(Records from a data collection)
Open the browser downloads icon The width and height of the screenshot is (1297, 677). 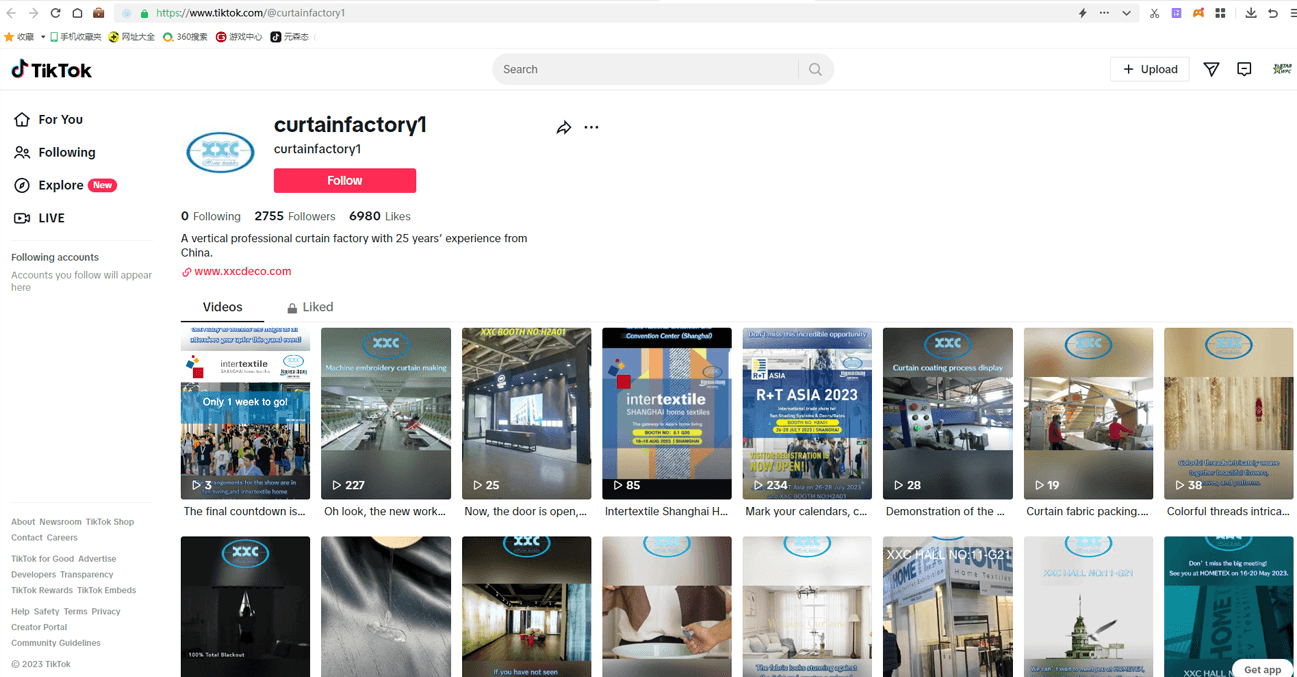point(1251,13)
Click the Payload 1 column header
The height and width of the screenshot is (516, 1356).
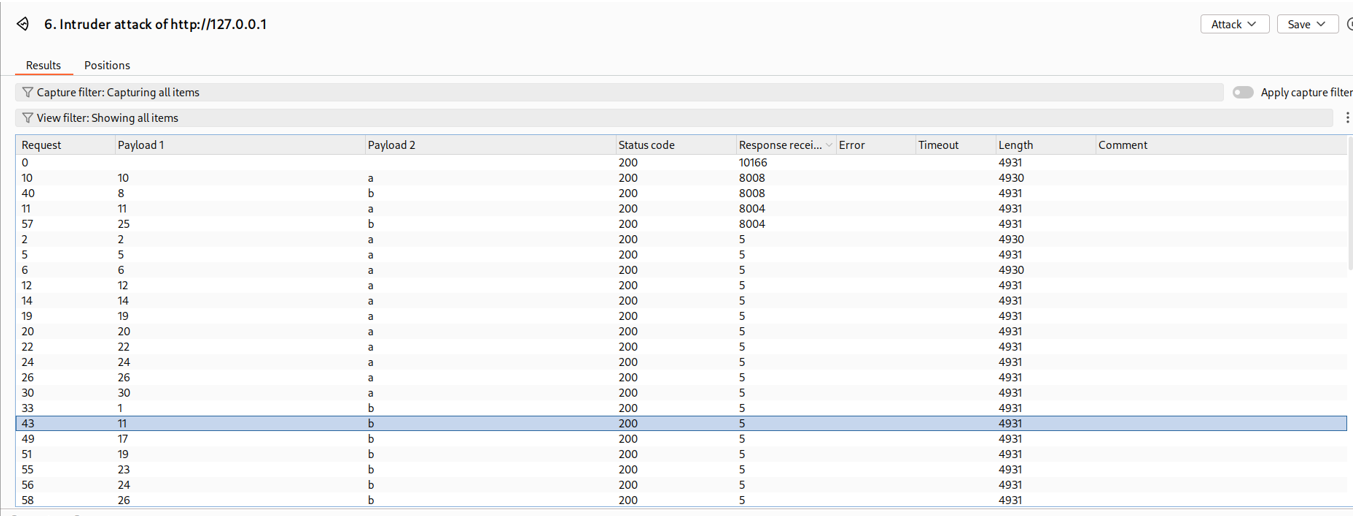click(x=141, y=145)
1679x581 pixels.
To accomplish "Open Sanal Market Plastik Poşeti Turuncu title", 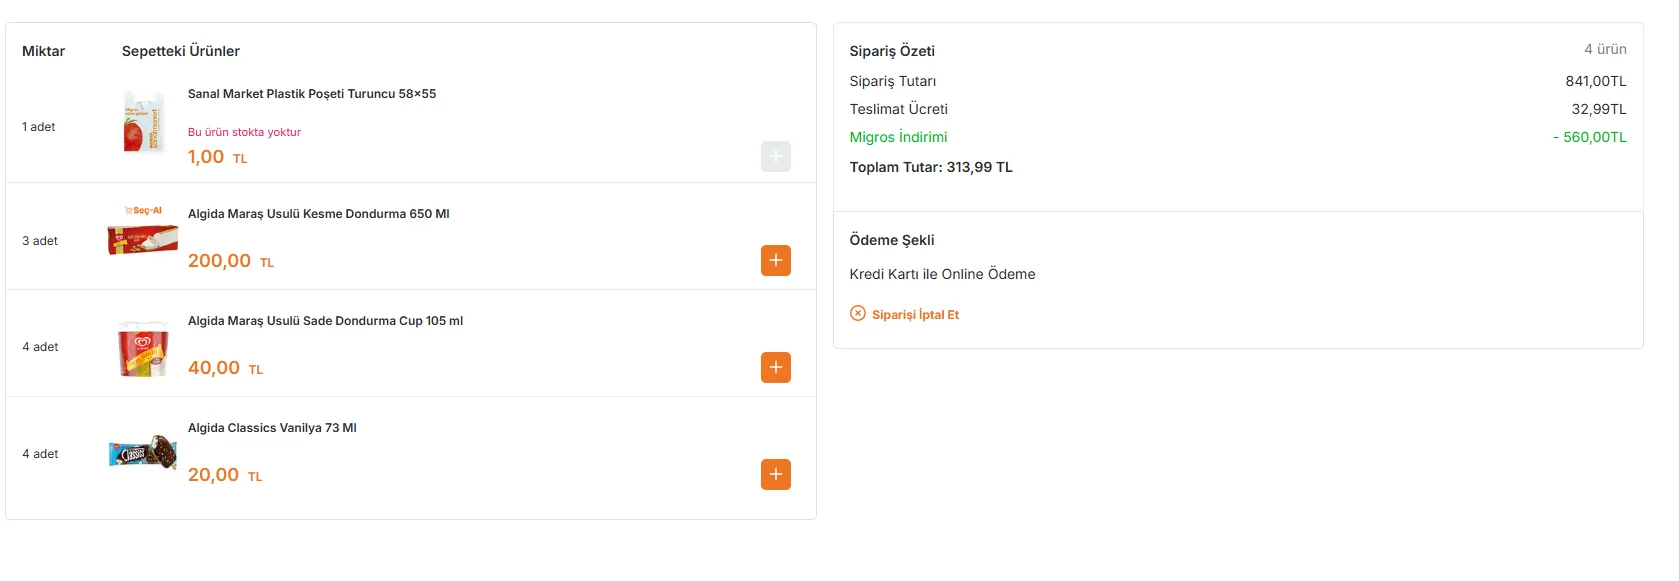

> _WHAT NEEDS TO BE DONE_
Nothing but the lines from the one holding "1679x581 pixels." through the last line of the entries should be written out, exactly and inclusively, minus the pictures.

> _EXERCISE OUTPUT_
1679x581 pixels.
To accomplish "Open Sanal Market Plastik Poşeti Turuncu title", 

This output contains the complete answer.